In the newspaper business, August is known as the “silly season”. My plan for this week’s column was to go easy, while taking a few small steps into the subject of equal rights for women.

I was going to illustrate the Venus/Mars gender difference via a spectacle I saw on Lyme Regis seafront involving troupes of all-female and all-male Morris dancers. With ankle bells jangling, the women’s outfit danced as if they were ballerinas. Nimble of foot, some decent aerial work thrown in, lace hankies in their hands, their performance looked as jolly and comforting as a Maypole routine.

A few minutes later, on came the all-male troupe. They won the same generous applause but with a very different approach.
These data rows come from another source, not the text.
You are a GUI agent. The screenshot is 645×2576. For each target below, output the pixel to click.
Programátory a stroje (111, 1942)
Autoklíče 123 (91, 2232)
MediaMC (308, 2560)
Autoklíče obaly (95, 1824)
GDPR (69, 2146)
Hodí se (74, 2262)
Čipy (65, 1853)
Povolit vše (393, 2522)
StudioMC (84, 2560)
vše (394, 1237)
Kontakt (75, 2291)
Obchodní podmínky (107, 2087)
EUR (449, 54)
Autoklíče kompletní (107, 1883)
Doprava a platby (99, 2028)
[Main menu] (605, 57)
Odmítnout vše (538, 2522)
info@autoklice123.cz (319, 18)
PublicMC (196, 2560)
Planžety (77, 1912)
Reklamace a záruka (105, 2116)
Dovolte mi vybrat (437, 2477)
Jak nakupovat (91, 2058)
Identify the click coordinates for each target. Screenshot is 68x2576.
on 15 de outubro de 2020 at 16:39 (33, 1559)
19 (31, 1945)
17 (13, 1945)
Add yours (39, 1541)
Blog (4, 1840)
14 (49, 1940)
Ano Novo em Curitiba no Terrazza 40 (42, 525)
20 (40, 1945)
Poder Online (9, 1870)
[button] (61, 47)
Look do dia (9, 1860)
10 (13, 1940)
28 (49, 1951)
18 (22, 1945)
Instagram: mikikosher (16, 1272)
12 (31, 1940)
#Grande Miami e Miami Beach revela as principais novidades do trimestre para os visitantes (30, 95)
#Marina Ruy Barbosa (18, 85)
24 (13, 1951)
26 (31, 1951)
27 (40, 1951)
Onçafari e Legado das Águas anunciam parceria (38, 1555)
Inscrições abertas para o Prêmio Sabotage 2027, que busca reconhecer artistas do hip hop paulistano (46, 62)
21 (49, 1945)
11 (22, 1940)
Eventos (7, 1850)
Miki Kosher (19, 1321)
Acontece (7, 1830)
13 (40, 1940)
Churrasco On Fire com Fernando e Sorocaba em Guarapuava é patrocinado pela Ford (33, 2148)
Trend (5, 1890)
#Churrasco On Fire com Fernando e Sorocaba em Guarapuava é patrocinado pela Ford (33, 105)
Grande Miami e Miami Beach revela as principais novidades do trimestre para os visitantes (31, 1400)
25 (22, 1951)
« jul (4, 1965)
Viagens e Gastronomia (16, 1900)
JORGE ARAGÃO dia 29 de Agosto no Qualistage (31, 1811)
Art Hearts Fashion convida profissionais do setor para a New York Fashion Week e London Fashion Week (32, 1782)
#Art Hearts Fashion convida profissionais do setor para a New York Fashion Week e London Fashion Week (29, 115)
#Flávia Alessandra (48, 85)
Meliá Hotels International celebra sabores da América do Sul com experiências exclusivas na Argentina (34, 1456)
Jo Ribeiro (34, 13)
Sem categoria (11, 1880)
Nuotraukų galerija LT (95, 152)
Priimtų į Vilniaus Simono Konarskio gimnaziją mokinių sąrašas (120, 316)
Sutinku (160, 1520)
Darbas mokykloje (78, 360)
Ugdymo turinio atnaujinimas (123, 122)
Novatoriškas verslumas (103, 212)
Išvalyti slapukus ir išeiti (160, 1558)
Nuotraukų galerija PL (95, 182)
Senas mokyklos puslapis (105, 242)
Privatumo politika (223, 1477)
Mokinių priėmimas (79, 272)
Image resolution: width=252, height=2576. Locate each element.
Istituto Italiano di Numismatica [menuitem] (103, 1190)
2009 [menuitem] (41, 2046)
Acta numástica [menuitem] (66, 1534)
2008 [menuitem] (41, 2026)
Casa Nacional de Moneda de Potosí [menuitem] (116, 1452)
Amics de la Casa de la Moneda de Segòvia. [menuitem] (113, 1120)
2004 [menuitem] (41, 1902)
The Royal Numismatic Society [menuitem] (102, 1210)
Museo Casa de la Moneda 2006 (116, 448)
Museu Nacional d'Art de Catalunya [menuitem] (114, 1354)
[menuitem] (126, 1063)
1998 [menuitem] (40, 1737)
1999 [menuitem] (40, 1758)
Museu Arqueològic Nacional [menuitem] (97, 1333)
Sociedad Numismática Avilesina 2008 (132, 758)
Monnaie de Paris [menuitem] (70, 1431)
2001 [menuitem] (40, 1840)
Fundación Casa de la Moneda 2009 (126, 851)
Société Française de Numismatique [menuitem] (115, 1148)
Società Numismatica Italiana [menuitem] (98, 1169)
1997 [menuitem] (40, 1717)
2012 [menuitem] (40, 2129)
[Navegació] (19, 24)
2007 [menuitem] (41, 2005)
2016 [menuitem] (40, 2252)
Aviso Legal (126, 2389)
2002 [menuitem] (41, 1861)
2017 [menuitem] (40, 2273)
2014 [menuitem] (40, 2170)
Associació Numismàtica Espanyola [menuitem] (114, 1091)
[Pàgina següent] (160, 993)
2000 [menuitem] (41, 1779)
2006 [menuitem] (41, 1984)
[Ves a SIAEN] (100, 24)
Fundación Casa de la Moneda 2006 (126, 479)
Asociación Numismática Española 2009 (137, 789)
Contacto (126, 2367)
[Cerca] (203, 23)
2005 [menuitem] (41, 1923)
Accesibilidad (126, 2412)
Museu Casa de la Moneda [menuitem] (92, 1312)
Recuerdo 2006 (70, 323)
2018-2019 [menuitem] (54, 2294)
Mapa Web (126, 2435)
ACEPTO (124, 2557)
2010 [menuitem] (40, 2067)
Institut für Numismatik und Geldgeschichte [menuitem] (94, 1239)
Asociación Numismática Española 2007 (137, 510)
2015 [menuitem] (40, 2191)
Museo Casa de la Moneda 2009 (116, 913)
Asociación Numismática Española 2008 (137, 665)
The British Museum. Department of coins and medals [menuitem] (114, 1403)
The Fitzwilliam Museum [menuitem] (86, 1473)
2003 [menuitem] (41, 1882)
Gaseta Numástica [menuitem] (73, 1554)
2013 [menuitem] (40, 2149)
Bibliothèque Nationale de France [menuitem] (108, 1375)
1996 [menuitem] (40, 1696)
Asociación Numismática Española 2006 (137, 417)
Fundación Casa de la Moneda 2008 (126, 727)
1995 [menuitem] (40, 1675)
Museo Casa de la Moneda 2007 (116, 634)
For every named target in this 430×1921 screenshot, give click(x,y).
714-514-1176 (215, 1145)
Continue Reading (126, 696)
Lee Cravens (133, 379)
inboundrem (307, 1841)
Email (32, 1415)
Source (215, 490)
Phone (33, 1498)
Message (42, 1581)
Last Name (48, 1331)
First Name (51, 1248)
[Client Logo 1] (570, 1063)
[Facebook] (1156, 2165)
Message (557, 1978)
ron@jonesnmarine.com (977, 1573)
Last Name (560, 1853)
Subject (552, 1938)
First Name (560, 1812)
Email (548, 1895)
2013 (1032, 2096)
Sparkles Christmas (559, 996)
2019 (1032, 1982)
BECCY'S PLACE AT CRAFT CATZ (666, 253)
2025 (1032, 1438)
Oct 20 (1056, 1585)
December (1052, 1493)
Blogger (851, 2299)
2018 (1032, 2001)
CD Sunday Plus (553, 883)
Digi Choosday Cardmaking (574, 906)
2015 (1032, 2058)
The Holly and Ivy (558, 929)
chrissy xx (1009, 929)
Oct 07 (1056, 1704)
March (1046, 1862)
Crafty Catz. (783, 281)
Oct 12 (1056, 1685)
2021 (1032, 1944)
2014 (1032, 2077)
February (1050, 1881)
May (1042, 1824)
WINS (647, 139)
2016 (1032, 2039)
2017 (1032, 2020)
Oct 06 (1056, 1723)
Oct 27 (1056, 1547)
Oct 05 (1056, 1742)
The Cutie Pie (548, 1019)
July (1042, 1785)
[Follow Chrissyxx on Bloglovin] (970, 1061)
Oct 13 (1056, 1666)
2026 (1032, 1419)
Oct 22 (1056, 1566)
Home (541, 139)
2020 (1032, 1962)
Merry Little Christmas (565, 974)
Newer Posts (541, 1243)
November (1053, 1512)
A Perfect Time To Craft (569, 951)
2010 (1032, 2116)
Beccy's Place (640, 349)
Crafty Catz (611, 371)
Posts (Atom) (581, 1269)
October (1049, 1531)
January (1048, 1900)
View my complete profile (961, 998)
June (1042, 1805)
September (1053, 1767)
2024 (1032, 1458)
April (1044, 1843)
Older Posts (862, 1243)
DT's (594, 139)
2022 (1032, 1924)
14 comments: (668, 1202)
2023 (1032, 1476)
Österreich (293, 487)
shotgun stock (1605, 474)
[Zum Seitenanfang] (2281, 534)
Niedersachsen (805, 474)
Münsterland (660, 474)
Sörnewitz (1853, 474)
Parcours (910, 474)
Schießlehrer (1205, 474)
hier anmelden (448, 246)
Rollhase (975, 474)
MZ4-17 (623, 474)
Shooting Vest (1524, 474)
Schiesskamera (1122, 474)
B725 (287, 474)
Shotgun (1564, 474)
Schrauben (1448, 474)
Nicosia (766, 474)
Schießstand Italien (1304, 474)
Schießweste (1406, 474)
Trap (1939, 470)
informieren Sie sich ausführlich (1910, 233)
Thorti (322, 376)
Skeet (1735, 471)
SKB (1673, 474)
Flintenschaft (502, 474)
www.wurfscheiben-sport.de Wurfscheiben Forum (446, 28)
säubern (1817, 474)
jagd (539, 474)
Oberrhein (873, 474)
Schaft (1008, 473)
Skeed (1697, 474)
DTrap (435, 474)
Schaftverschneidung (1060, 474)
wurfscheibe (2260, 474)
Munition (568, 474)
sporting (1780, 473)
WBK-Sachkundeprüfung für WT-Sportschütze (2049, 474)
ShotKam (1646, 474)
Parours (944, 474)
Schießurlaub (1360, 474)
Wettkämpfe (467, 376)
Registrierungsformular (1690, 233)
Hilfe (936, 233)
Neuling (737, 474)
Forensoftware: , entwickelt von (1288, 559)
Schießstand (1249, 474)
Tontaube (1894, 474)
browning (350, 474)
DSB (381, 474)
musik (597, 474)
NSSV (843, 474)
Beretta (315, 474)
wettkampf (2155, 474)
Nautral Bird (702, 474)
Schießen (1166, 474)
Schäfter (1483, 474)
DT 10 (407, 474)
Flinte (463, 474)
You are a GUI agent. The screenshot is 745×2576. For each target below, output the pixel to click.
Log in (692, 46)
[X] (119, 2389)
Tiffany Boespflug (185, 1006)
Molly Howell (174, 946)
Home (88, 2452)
They were less Maypole and more like the Japanese martial art of Kendo, clobbering each other heartily with their wooden sticks. I can’t say sparks actually flew, but with their red faces and dripping with perspiration from under their black hats, they seemed to be exorcising some inner turmoil. The dragon, when he came along, did not stand a chance.

And there it was in a nutshell. Women and men who had arrived on the same coach, taking part in the same competition, but with completely different styles. Of course, a man could have taken the balletic route and a woman the Kendo, but they chose not to. And vive la difference.

So, that was to be the jolly peg on which I was to hang a few serious points about the hard-won equality between the sexes. I was going to point out that in the UK women only had the vote on equal terms in 1928, that they could not usually obtain a mortgage without a male guarantor until well into the 1970s, that they had to resign from working at the Foreign Office if they married (the marriage bar) until 1973.

That voting rights for women in Northern Ireland (in the UK, of course) were only equalised in 1974, and finally that the Church of England only allowed women to be priests on 12th March 1994. My final flourish was to be that even now in 2021 my own parish council in Colyton still only has 2 out of 13 women councillors. Not prevented of course, but for some reason women don’t fancy it… which should give the men concerned some pause for thought.

That was my article, until the horrific news of this week, which showed that for women matters are as urgent as they ever have been. In Plymouth, Jake Davidson was inspired by a vile misogynist organisation, Incel, to murder five people with a gun he should never have had. The region’s policing authorities will have to account for that in due course.

And in Afghanistan we are seeing the endgame of our catastrophic intervention 20 years ago post the World Trade Centre attacks. I have a friend who lost his leg in action there, and am very mindful of the brave service given by Devon forces and the terrible load their families have had to bear. But now we have pulled out, and apart from all the many other grave issues, the women of Afghanistan are once again under the yoke of seventh century inspired male bigots.

Modern women are having to hide within burqas, terrified that any progressive reputation they have will now be held against them. I cannot help but wonder if the most senior figures involved in both the UK and US governments had been women whether we would have made this retreat at all, and it is no surprise that it began with the “deal” done with the Taliban by the Orange Peril, Donald Trump.

It was only yesterday, historically, that women in the UK found greater equality. Out of this disaster, the best we can now do is support their unfortunate sisters in Afghanistan with all our might.